(Exercise data Opens)
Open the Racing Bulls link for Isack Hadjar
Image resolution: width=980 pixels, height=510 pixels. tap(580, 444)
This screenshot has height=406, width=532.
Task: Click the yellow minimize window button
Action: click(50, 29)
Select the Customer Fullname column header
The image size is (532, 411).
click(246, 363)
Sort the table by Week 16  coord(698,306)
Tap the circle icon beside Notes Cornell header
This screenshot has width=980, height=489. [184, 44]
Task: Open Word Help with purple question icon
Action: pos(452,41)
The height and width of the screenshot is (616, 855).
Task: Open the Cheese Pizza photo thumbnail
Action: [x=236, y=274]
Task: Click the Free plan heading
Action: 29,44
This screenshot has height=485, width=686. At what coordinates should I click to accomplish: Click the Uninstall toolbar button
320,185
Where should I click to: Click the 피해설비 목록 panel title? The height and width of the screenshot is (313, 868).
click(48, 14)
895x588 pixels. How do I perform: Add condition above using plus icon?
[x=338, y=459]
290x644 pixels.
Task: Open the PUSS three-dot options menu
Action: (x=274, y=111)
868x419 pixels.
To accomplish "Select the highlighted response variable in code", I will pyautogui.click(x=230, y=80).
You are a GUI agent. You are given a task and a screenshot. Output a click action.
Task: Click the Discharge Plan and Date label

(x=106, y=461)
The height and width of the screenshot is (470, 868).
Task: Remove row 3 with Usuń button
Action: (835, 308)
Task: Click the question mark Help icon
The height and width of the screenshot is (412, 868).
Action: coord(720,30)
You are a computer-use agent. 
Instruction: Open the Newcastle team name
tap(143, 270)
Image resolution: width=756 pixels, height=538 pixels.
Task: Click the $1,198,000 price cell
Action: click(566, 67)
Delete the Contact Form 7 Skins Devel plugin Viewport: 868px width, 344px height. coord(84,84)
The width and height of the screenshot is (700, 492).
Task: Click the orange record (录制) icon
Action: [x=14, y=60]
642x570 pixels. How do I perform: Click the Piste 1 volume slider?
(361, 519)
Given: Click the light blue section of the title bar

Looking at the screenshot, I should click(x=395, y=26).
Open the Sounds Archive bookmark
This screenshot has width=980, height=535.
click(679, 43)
(Exercise data Closes)
Instructions for the task: Reproduce each entry above character for character.

Problem solution:
Open the Racing Bulls link for Isack Hadjar
Image resolution: width=980 pixels, height=510 pixels. tap(580, 444)
This screenshot has height=406, width=532.
Task: Click the yellow minimize window button
Action: click(50, 29)
Select the Customer Fullname column header
The image size is (532, 411).
click(246, 363)
Sort the table by Week 16  coord(698,306)
Tap the circle icon beside Notes Cornell header
This screenshot has width=980, height=489. [184, 44]
Task: Open Word Help with purple question icon
Action: pos(452,41)
The height and width of the screenshot is (616, 855).
Task: Open the Cheese Pizza photo thumbnail
Action: [x=236, y=274]
Task: Click the Free plan heading
Action: 29,44
This screenshot has height=485, width=686. At what coordinates should I click to accomplish: Click the Uninstall toolbar button
320,185
Where should I click to: Click the 피해설비 목록 panel title? The height and width of the screenshot is (313, 868).
click(48, 14)
895x588 pixels. How do I perform: Add condition above using plus icon?
[x=338, y=459]
290x644 pixels.
Task: Open the PUSS three-dot options menu
Action: (x=274, y=111)
868x419 pixels.
To accomplish "Select the highlighted response variable in code", I will pyautogui.click(x=230, y=80).
You are a GUI agent. You are given a task and a screenshot. Output a click action.
Task: Click the Discharge Plan and Date label

(x=106, y=461)
The height and width of the screenshot is (470, 868).
Task: Remove row 3 with Usuń button
Action: (835, 308)
Task: Click the question mark Help icon
The height and width of the screenshot is (412, 868).
Action: coord(720,30)
You are a computer-use agent. 
Instruction: Open the Newcastle team name
tap(143, 270)
Image resolution: width=756 pixels, height=538 pixels.
Task: Click the $1,198,000 price cell
Action: click(566, 67)
Delete the Contact Form 7 Skins Devel plugin Viewport: 868px width, 344px height. coord(84,84)
The width and height of the screenshot is (700, 492).
Task: Click the orange record (录制) icon
Action: [x=14, y=60]
642x570 pixels. How do I perform: Click the Piste 1 volume slider?
(361, 519)
Given: Click the light blue section of the title bar

Looking at the screenshot, I should click(x=395, y=26).
Open the Sounds Archive bookmark
This screenshot has width=980, height=535.
click(679, 43)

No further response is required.